┌──

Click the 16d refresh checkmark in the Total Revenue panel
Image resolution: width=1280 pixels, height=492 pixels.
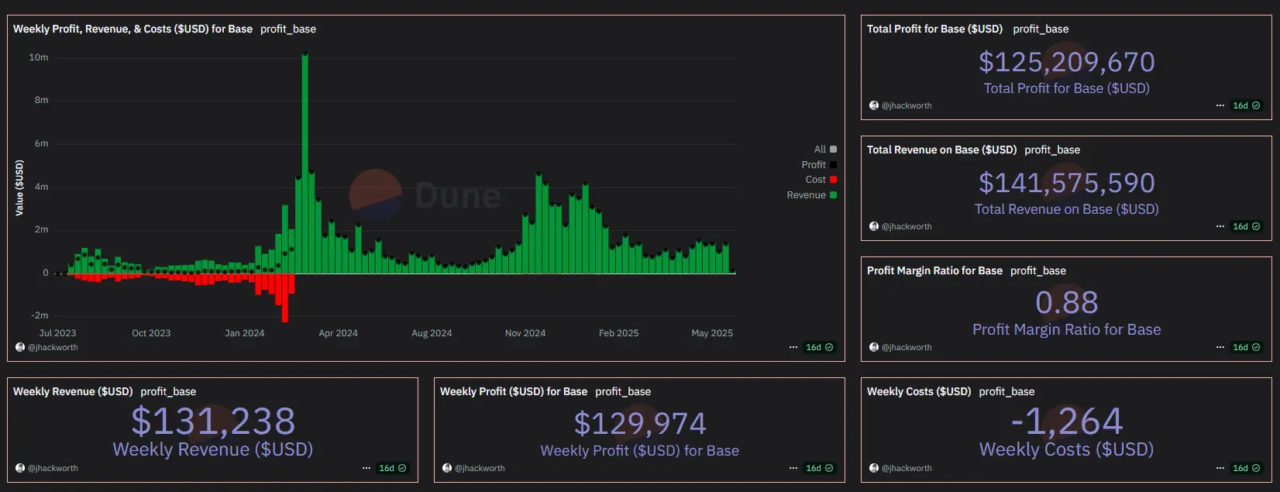click(x=1256, y=226)
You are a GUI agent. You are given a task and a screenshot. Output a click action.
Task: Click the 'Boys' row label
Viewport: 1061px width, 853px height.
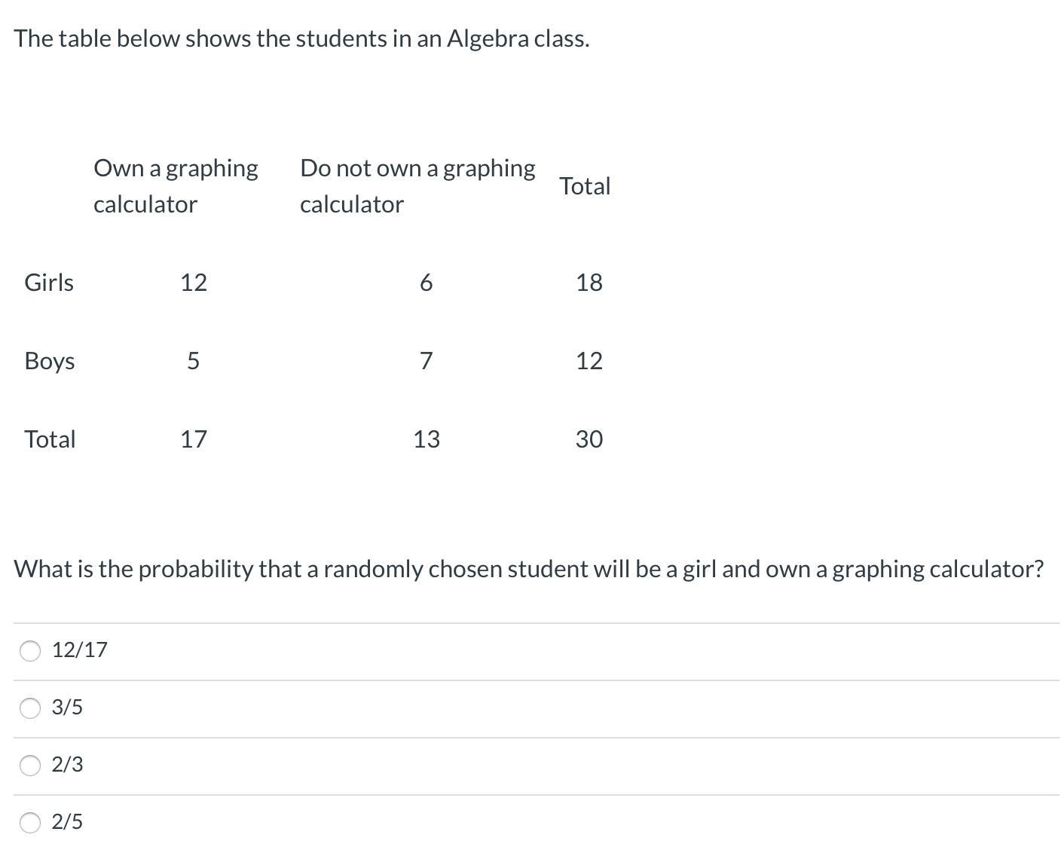pyautogui.click(x=50, y=361)
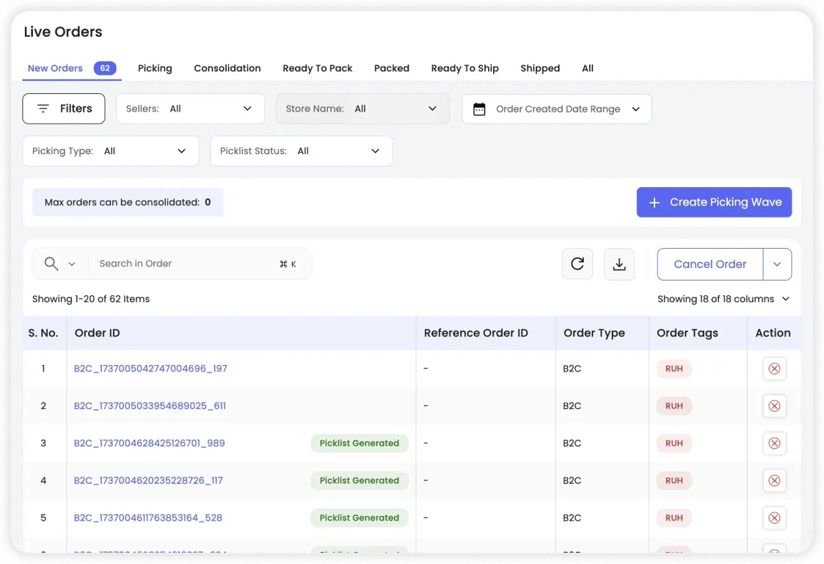Click the download orders icon

[x=619, y=264]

└──

Return every line of the data above word for word, leaving out the pictures.

Click the 16d refresh checkmark in the Total Revenue panel
Image resolution: width=1280 pixels, height=492 pixels.
click(x=1256, y=226)
You are a GUI agent. You are given a task and a screenshot. Output a click action.
Task: Click the 'Boys' row label
Viewport: 1061px width, 853px height.
pyautogui.click(x=50, y=361)
Click the download orders icon

[x=619, y=264]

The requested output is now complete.